ABOUT THIS TASK
Set down each line from the line holding "You are a computer-use agent." to the last line of the entries below, exactly, with both ends included and without pictures.

THE DATA
==================================================
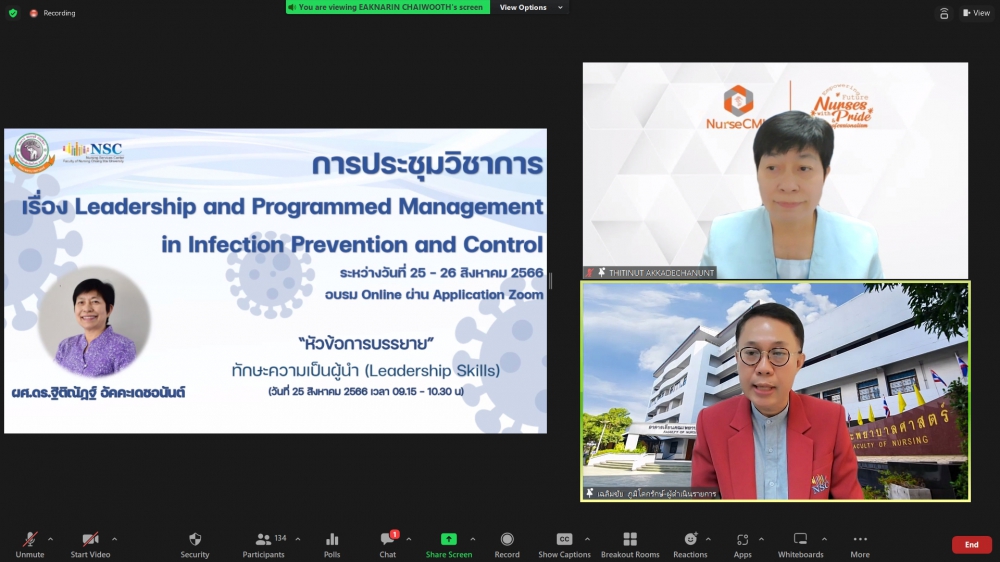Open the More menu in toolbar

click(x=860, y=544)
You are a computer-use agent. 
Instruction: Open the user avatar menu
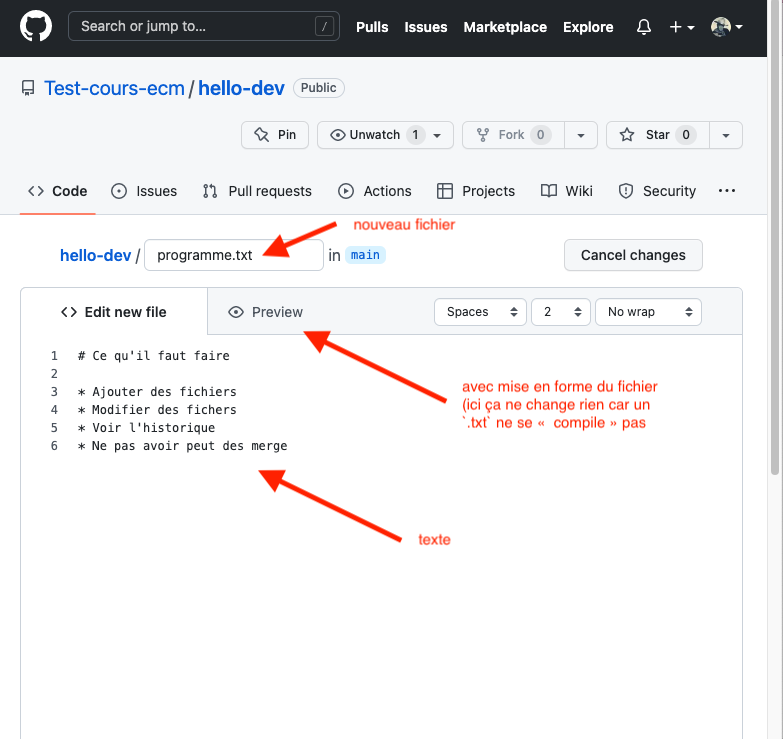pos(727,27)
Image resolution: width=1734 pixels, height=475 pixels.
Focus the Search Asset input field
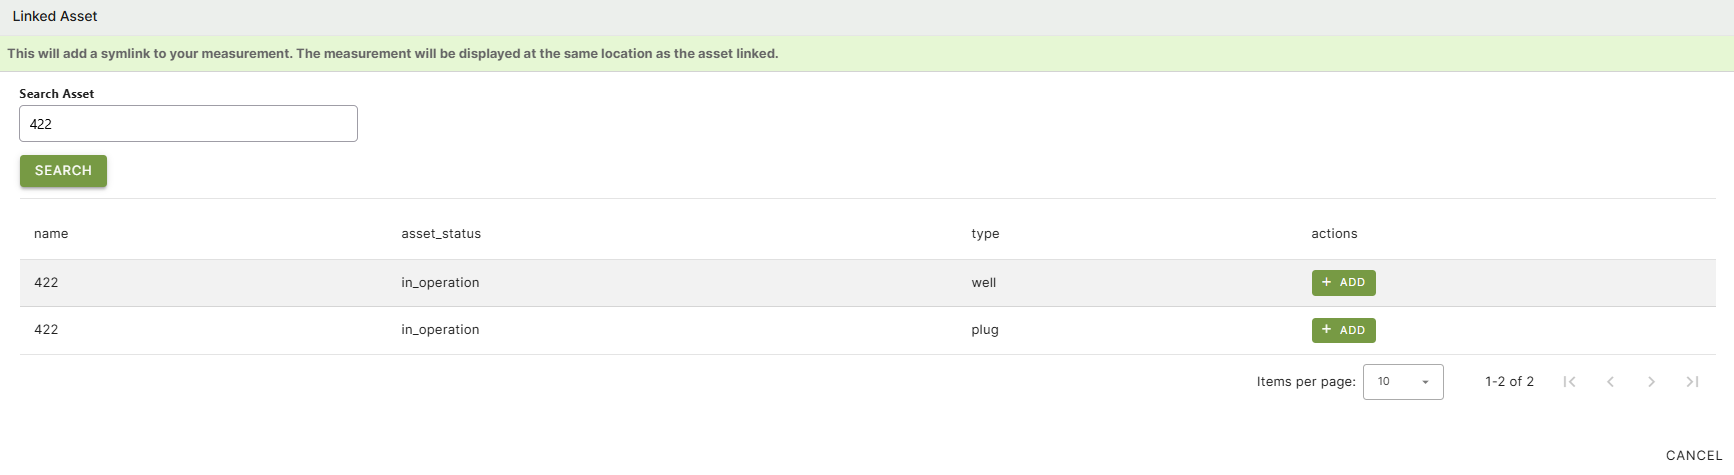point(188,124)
==================================================
SOLUTION
You are a computer-use agent. 
Instruction: Open the user avatar menu
pos(727,27)
Image resolution: width=1734 pixels, height=475 pixels.
Focus the Search Asset input field
point(188,124)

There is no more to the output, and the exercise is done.